Full outer join question

  • I have two large tables that I need to compare them side-by-side for many of their columns. However, I only need to compare a subset of rows, yet still a large subset. I want to take full advantage of the indexes in both tables and that's where I have my question. Here's an example:

    declare @T1 table

    (

    IndexID int identity(1,1),

    PID int,

    ID int,

    Name varchar(20),

    ParameterValue int,

    primary key ( Name, IndexID )

    )

    declare @T2 table

    (

    IndexID int identity(1,1),

    Name varchar(30),

    ParameterValue int,

    Process bit,

    primary key ( Name, IndexID )

    )

    insert@T1 ( PID, ID, Name, ParameterValue )

    values( 1, 1, 'ABC', 10 ),

    ( 1, 2, 'XYZ', 20 ),

    ( 1, 3, 'PQR', 30 ),

    ( 2, 1, 'ABC', 10 ),

    ( 2, 2, 'XYZ', 20 ),

    ( 2, 3, 'PQR', 30 )

    insert@T2 ( Name, ParameterValue, Process )
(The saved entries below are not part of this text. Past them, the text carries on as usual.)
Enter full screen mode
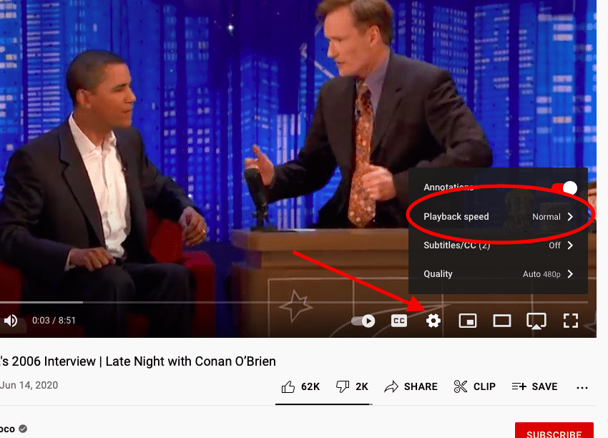Viewport: 608px width, 438px height. coord(570,321)

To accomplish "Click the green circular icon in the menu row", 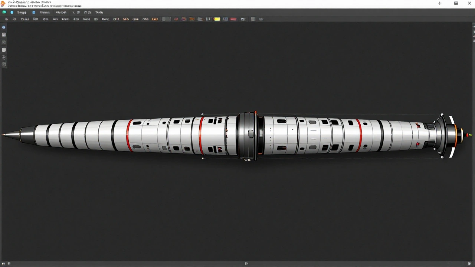I will coord(4,12).

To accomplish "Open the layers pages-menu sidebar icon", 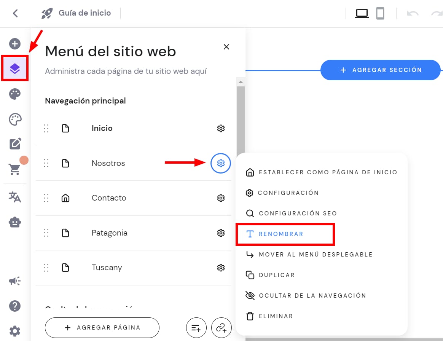I will [15, 69].
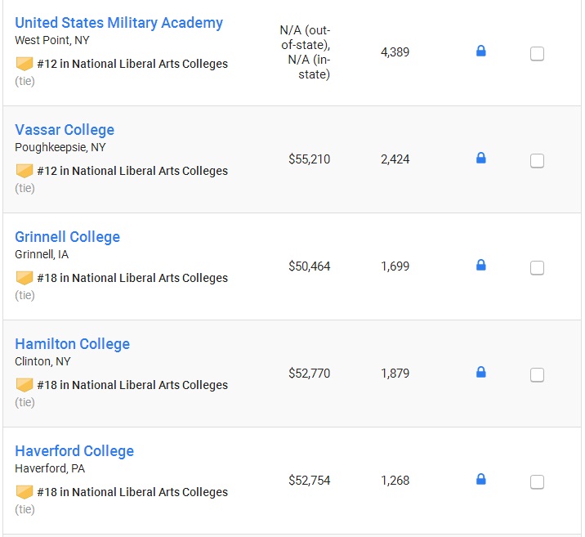Screen dimensions: 585x537
Task: Click the lock icon next to Grinnell College
Action: 481,265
    values( 'ABC', 10, 0 ),

    ( 'XYZ', 25, 0 ),

    ( 'JKL', 50, 0 ),

    ( 'MNO', 60, 0 ),

    ( 'ABC', 10, 1 ),

    ( 'XYZ', 25, 1 ),

    ( 'JKL', 50, 1 )

    I want to compare side by side the column ParameterValue in both table. For table @T1, I only want to use the rows with PID = 2, and in table @T2, I only want to use the rows with Process = 1.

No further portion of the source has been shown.